三ヶ月間で『仮名手本忠臣蔵』を通す企画。今回は大序から四段目まで。
高砂屋さん(中村梅玉丈)の塩冶判官(史実だと浅野内匠頭)が良かった。いつも品があるが、今回は特に大人の芝居だった。
高島屋さん(市川左團次丈)が勤める高師直(史実だと吉良上野介)も良い。
高島屋さんの師直のいじめに対して、高砂屋さんの判官は、怒りを抑え、隠そうとする。刀を抜きたい衝動があるが、背負っているものもある。そのジレンマがリアルで大人の芝居だったなぁと。
高麗屋さん(松本幸四郎丈)は「評定」がよかったです。「城明け渡し」は文楽の方が好き。これについてはそのうち。
さて、『仮名手本忠臣蔵』をご覧になったことがない方に、この芝居独自のお約束事を申し上げますと、〈四段目 判官切腹の場(段)〉は「通さん場」と言いまして、開演後は客席の出入りを禁止する演出があります。
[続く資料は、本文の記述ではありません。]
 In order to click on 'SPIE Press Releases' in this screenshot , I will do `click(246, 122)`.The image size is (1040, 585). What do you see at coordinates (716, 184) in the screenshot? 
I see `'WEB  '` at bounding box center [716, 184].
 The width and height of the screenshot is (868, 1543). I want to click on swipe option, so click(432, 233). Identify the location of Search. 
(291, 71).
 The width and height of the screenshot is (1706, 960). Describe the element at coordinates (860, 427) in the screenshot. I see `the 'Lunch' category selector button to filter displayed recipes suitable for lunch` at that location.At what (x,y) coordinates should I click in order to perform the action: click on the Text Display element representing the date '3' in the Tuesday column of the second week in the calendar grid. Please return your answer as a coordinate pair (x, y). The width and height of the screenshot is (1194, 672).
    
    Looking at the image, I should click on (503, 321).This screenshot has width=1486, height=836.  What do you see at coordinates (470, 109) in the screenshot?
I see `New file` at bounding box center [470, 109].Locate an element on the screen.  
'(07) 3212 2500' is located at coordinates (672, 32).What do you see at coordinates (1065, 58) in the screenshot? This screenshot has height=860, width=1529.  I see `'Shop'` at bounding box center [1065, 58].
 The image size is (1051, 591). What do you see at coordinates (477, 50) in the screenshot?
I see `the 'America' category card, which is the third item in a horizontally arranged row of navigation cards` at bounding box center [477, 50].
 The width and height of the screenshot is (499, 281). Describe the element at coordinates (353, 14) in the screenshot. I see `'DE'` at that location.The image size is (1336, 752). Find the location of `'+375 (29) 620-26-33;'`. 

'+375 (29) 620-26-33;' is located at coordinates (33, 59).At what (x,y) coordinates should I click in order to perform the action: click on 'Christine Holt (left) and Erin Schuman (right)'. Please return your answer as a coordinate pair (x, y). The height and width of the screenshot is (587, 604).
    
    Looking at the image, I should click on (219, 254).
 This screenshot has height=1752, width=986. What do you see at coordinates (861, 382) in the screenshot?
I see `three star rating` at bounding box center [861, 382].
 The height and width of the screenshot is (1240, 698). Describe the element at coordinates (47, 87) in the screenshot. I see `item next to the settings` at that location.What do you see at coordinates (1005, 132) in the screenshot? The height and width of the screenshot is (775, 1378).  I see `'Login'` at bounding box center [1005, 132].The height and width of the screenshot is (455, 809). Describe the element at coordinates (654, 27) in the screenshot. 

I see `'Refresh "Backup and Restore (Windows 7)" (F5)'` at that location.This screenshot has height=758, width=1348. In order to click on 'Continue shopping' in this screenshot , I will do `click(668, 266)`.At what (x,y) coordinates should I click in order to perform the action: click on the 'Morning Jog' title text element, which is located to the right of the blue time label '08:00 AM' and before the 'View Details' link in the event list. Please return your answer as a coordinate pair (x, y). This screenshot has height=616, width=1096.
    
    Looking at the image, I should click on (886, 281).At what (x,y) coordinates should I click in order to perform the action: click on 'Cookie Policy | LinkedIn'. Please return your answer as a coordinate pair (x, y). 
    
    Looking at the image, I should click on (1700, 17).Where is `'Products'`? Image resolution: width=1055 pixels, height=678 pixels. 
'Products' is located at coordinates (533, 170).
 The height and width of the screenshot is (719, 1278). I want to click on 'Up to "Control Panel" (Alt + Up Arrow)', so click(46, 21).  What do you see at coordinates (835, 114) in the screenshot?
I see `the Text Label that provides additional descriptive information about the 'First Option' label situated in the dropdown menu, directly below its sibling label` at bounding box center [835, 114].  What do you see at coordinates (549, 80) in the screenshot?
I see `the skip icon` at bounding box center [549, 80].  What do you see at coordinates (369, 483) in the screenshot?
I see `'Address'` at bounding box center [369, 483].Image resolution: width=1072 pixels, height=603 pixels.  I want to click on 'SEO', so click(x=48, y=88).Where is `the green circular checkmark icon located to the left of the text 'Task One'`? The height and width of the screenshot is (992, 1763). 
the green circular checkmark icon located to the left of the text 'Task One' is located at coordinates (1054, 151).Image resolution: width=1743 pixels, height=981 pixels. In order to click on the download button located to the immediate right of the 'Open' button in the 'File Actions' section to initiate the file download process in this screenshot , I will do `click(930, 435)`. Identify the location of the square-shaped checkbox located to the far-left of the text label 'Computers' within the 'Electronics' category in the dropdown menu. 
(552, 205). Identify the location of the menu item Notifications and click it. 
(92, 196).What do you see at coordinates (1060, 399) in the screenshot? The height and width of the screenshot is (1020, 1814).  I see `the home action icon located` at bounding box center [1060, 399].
浅野内匠頭が松の廊下の刃傷事件を起こして切腹となる場面ですな。
私はいつも、四段目に入る前に、お手洗いに行きたくなるのではないかという、妙な緊張感におそわれるのです。
「通さん場」はいつも客席内にいるので、劇場ロビーがどのようになっているのかが、気になります。
観客がお金出しているのに、お手洗いや食事から帰ってきても入ることができないというこの演出、私はステキだと思うのです。敷居が高い?前近代的?いやいや、芝居と見物の相互の緊張感が生み出す醍醐味ですよ。
誰しも一度は聞いたことがあるであろう『忠臣蔵』ですが、観たことがない方は人形浄瑠璃(文楽)をオススメします。
私は歌舞伎小僧ですが、それでも文楽をすすめます。今年の師走は、国立劇場で、文楽の『仮名手本忠臣蔵』の通しがあるので、ぜひ。